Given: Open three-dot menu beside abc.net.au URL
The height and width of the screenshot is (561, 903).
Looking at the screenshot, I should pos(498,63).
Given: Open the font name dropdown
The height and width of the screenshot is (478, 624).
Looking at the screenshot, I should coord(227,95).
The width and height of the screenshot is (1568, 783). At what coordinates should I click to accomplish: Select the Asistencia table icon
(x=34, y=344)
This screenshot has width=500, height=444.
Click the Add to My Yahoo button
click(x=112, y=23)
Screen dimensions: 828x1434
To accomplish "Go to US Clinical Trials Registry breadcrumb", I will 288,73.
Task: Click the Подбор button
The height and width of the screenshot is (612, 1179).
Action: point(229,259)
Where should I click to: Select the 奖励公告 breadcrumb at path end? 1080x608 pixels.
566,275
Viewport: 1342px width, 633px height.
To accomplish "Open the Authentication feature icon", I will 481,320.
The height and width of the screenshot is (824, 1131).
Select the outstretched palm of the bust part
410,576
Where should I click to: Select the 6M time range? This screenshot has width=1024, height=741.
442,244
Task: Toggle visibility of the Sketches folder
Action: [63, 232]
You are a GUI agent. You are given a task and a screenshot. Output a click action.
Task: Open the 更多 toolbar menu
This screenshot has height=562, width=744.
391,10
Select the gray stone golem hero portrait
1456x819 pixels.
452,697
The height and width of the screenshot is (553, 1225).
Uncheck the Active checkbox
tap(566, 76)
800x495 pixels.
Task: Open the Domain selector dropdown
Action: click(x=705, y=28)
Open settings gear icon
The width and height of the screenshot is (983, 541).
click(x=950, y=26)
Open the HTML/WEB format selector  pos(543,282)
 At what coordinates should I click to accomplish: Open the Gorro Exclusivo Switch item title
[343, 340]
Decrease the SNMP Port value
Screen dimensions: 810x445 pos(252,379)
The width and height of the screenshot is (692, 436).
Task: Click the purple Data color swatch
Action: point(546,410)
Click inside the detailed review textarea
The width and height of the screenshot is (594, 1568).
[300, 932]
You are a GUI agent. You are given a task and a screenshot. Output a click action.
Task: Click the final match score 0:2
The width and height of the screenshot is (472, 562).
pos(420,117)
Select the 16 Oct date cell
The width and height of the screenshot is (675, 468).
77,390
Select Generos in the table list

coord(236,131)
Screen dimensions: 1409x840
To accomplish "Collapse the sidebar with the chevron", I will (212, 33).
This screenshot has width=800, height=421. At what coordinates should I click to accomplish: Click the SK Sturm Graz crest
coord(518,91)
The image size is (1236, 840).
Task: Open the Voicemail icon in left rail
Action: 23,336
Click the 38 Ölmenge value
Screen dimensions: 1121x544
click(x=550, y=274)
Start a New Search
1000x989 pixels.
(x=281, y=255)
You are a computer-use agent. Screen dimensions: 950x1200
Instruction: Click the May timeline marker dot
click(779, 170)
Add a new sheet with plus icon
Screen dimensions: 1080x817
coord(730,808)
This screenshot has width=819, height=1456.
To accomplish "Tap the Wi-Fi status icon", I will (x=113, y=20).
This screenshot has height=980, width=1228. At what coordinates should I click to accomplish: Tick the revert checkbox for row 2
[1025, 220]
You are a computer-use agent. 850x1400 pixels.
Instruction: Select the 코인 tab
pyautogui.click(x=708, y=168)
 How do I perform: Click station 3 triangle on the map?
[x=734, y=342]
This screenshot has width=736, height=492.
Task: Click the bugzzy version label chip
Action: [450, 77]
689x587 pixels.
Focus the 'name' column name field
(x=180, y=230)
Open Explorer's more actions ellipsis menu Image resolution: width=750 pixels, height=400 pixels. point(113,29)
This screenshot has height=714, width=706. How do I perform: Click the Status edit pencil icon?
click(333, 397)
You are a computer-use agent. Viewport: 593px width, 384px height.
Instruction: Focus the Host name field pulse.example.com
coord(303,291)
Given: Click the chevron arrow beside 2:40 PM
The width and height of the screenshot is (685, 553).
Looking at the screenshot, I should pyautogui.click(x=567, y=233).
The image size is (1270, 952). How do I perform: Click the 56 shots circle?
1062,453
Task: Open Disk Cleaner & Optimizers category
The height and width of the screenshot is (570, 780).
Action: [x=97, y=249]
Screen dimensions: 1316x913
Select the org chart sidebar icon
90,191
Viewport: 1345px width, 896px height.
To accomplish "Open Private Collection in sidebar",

:: Problem ::
Copy all lines from the entries that contain the word "agent".

:: Solution ::
You are a GUI agent. You are given a task and a screenshot. Output a click action.
You are a GUI agent. You are given a task and a screenshot. Output a click action.
You are a computer-use agent. Screen dimensions: 950x1200
You are a computer-use agent. 850x1400 pixels.
You are a computer-use agent. Viewport: 593px width, 384px height.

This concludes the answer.